The full set of entries below should be transcribed exactly.

=== Section Start ===

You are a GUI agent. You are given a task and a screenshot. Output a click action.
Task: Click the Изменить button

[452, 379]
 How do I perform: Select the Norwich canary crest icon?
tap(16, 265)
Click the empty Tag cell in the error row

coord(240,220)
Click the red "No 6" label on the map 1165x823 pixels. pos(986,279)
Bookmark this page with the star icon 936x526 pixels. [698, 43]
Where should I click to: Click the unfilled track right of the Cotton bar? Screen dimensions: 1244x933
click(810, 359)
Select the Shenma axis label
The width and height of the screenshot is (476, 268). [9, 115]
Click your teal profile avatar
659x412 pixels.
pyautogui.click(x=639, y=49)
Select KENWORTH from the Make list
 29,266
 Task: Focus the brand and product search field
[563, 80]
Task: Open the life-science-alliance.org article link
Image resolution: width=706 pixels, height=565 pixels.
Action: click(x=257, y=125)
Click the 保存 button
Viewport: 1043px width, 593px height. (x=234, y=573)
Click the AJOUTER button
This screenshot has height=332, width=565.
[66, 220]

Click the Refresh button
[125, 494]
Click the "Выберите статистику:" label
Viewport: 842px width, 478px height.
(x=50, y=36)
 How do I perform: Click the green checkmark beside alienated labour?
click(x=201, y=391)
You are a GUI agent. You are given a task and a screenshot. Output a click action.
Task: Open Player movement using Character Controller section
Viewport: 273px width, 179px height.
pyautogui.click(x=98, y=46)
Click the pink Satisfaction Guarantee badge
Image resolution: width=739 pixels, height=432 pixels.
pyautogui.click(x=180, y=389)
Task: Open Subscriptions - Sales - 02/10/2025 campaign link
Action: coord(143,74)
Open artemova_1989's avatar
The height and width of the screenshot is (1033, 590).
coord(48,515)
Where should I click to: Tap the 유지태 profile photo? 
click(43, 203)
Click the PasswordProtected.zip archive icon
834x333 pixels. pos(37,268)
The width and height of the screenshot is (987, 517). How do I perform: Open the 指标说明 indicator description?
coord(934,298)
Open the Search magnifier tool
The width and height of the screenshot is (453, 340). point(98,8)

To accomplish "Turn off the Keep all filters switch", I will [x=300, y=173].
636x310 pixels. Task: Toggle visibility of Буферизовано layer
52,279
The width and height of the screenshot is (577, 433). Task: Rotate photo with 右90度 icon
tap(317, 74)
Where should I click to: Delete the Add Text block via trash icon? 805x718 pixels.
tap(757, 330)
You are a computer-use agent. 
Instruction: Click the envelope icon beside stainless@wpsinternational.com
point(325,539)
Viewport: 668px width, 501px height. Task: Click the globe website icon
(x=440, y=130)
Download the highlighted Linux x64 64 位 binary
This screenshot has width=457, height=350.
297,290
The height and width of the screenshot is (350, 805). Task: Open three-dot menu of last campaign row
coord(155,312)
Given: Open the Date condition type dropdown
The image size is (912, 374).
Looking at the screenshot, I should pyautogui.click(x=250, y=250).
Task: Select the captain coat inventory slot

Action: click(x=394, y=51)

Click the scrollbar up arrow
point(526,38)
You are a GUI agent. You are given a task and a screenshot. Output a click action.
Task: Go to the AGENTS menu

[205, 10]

=== Section End ===

### ANSWER AREA
You are a GUI agent. You are given a task and a screenshot. Output a click action.
Task: Click the Изменить button

[452, 379]
 How do I perform: Select the Norwich canary crest icon?
tap(16, 265)
Click the empty Tag cell in the error row

coord(240,220)
Click the red "No 6" label on the map 1165x823 pixels. pos(986,279)
Bookmark this page with the star icon 936x526 pixels. [698, 43]
Where should I click to: Click the unfilled track right of the Cotton bar? Screen dimensions: 1244x933
click(810, 359)
Select the Shenma axis label
The width and height of the screenshot is (476, 268). [9, 115]
Click your teal profile avatar
659x412 pixels.
pyautogui.click(x=639, y=49)
Select KENWORTH from the Make list
 29,266
 Task: Focus the brand and product search field
[563, 80]
Task: Open the life-science-alliance.org article link
Image resolution: width=706 pixels, height=565 pixels.
Action: click(x=257, y=125)
Click the 保存 button
Viewport: 1043px width, 593px height. (x=234, y=573)
Click the AJOUTER button
This screenshot has height=332, width=565.
[66, 220]

Click the Refresh button
[125, 494]
Click the "Выберите статистику:" label
Viewport: 842px width, 478px height.
(x=50, y=36)
 How do I perform: Click the green checkmark beside alienated labour?
click(x=201, y=391)
You are a GUI agent. You are given a task and a screenshot. Output a click action.
Task: Open Player movement using Character Controller section
Viewport: 273px width, 179px height.
pyautogui.click(x=98, y=46)
Click the pink Satisfaction Guarantee badge
Image resolution: width=739 pixels, height=432 pixels.
pyautogui.click(x=180, y=389)
Task: Open Subscriptions - Sales - 02/10/2025 campaign link
Action: coord(143,74)
Open artemova_1989's avatar
The height and width of the screenshot is (1033, 590).
coord(48,515)
Where should I click to: Tap the 유지태 profile photo? 
click(43, 203)
Click the PasswordProtected.zip archive icon
834x333 pixels. pos(37,268)
The width and height of the screenshot is (987, 517). How do I perform: Open the 指标说明 indicator description?
coord(934,298)
Open the Search magnifier tool
The width and height of the screenshot is (453, 340). point(98,8)

To accomplish "Turn off the Keep all filters switch", I will [x=300, y=173].
636x310 pixels. Task: Toggle visibility of Буферизовано layer
52,279
The width and height of the screenshot is (577, 433). Task: Rotate photo with 右90度 icon
tap(317, 74)
Where should I click to: Delete the Add Text block via trash icon? 805x718 pixels.
tap(757, 330)
You are a computer-use agent. 
Instruction: Click the envelope icon beside stainless@wpsinternational.com
point(325,539)
Viewport: 668px width, 501px height. Task: Click the globe website icon
(x=440, y=130)
Download the highlighted Linux x64 64 位 binary
This screenshot has width=457, height=350.
297,290
The height and width of the screenshot is (350, 805). Task: Open three-dot menu of last campaign row
coord(155,312)
Given: Open the Date condition type dropdown
The image size is (912, 374).
Looking at the screenshot, I should pyautogui.click(x=250, y=250).
Task: Select the captain coat inventory slot

Action: click(x=394, y=51)

Click the scrollbar up arrow
point(526,38)
You are a GUI agent. You are given a task and a screenshot. Output a click action.
Task: Go to the AGENTS menu

[205, 10]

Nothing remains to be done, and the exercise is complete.